Organização ligada à Unesco entesoura obras raras desde o século XIX

Única instituição pública federal dedicada ao desenvolvimento e à execução de programas de estudo, pesquisa, documentação e difusão relacionados ao tema no país, o Centro Nacional de Folclore e Cultura Popular (CNFCP) entesoura cerca de 17 mil objetos, 130 mil itens bibliográficos e 70 mil produções audiovisuais.

Instalado num conjunto arquitetônico tombado pelo Iphan, o CNFCP derivou de uma diretriz pós-Segunda Guerra da Unesco, no sentido da adoção de mecanismos para registrar e preservar tradições ameaçadas de desaparecer do mapa-múndi, segundo análises do órgão da ONU. Ligada a ele, surgiria em 1947 a Comissão Nacional de Folclore. Já sob a atual nomenclatura, a instituição passou, em 2003, ao âmbito do Iphan.

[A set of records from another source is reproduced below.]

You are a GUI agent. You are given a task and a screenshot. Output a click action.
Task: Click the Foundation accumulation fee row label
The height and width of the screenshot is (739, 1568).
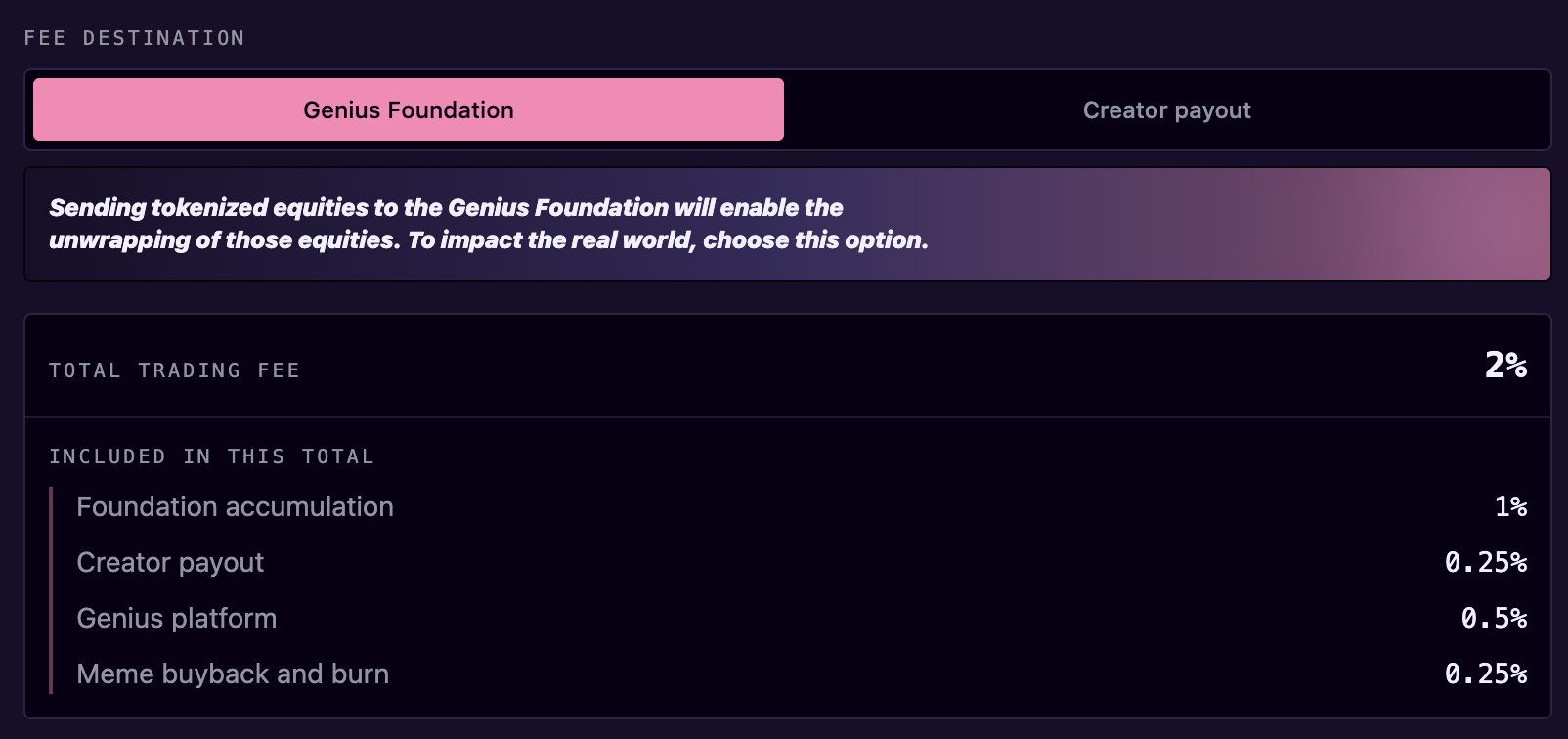pos(235,506)
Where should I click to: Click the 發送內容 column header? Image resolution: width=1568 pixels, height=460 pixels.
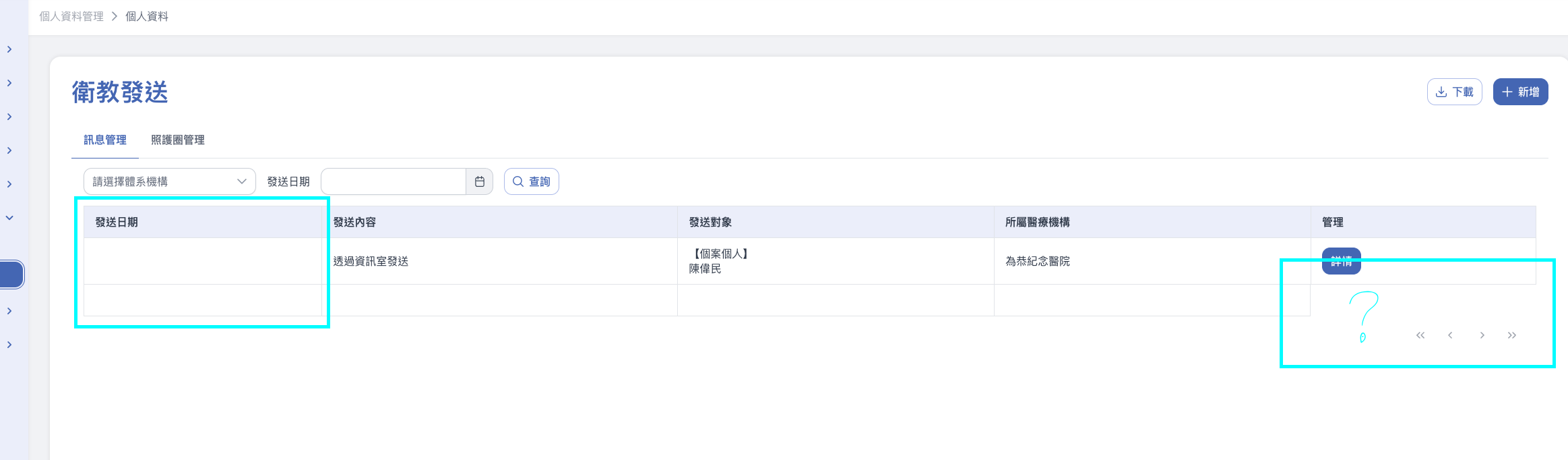point(354,222)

Entre os acervos, o Museu de Folclore Edison Carneiro, Galeria Mestre Vitalino (reservado a mostras temáticas de média duração) e Sala do Artista Popular, voltada a exposições curtas, para comercialização de produtos de comunidades artesanais. Outro valioso patrimônio é a Biblioteca Amadeu Amaral, uma das maiores da América Latina no gênero, incluindo obras raras nacionais e estrangeiras desde o século XIX, com títulos sobre o romanceiro e o cancioneiro medievais, modinhas brasileiras e relatos de viajantes. Lá, podem ainda ser adquiridos livros, CDs, catálogos e cartões-postais.